### RECORD EXTRACTS:
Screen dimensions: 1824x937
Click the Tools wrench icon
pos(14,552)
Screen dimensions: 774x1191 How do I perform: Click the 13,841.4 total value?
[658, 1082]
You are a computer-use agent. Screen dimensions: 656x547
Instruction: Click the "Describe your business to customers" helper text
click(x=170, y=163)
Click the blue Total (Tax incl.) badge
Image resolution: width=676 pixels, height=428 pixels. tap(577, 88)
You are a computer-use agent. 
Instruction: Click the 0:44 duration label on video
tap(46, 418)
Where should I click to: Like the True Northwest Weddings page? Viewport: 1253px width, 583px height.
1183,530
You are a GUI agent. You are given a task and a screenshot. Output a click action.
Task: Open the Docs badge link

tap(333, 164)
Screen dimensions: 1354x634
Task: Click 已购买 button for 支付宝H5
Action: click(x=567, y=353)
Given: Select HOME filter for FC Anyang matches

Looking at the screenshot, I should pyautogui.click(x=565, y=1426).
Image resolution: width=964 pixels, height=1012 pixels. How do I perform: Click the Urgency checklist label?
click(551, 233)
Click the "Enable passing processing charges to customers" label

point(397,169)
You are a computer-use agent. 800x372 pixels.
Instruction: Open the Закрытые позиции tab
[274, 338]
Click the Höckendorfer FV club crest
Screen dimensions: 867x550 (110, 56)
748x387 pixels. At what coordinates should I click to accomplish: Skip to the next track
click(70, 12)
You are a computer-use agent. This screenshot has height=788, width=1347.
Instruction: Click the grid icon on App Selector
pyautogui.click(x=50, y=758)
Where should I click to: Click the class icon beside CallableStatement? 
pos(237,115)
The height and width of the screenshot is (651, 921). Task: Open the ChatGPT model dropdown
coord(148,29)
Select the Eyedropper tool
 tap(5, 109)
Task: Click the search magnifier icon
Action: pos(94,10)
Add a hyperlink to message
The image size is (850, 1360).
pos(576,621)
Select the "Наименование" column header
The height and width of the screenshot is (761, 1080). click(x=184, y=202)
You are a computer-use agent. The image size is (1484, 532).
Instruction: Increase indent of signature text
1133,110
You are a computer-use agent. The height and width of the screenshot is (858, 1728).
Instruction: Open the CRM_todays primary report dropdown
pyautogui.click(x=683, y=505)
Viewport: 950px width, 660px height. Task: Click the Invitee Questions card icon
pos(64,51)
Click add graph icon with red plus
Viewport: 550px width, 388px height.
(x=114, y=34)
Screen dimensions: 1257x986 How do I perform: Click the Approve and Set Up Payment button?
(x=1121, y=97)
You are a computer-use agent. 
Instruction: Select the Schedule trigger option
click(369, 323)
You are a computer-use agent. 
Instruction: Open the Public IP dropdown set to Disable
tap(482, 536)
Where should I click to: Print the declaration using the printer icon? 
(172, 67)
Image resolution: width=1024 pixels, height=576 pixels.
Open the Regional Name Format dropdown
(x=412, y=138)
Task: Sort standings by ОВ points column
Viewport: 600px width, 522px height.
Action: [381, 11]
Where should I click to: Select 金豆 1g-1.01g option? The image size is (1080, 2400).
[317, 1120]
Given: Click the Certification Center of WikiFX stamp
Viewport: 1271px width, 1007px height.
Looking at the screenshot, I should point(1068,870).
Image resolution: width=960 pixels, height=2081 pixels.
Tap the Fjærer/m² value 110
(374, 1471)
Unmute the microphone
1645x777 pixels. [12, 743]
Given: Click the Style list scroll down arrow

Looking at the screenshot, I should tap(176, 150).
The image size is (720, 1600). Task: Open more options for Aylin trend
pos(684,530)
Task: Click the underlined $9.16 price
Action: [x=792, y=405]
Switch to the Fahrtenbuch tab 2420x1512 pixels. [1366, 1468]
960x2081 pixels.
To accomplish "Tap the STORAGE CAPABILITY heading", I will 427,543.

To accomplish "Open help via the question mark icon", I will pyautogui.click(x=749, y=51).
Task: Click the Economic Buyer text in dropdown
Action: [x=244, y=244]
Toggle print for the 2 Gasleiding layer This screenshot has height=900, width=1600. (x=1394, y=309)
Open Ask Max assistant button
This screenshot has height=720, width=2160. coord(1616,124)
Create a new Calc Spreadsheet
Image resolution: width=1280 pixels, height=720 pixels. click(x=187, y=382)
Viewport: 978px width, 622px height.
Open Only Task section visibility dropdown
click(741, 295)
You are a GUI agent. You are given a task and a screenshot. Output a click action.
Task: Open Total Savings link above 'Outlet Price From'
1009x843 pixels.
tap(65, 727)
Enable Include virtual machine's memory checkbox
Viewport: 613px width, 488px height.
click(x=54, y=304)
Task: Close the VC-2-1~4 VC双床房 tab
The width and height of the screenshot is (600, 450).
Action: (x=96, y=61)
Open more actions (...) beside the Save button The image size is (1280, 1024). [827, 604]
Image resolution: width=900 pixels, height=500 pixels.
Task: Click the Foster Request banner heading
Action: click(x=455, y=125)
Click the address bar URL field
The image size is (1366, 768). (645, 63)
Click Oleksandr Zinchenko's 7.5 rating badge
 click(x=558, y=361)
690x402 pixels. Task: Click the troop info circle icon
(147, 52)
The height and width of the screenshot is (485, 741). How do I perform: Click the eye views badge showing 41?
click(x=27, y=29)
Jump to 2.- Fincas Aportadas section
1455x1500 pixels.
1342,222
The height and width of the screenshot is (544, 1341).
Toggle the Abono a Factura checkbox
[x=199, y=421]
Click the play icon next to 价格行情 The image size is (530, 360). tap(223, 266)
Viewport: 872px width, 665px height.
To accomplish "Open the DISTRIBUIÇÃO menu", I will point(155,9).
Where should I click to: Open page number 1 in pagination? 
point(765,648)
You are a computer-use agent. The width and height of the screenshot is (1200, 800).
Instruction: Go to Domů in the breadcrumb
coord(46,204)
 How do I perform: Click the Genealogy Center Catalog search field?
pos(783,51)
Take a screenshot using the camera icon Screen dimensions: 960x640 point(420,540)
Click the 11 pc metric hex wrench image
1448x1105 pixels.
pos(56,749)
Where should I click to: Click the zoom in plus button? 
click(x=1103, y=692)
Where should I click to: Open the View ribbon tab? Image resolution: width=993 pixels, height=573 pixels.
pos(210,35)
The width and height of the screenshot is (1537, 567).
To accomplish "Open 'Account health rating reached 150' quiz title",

### YOUR GOAL:
List all lines in the material containing the string "agent".

### EXERCISE RESULT:
You are a computer-use agent. Screen dimensions: 656x547
You are a computer-use agent. 
You are a GUI agent. You are given a task and a screenshot. Output a click action.
You are a computer-use agent. 800x372 pixels.
You are a computer-use agent. This screenshot has height=788, width=1347.
You are a computer-use agent. The image size is (1484, 532).
You are a computer-use agent. The height and width of the screenshot is (858, 1728).
You are a computer-use agent. 
You are a computer-use agent. 
You are a GUI agent. You are given a task and a screenshot. Output a click action.
You are a computer-use agent. The width and height of the screenshot is (1200, 800).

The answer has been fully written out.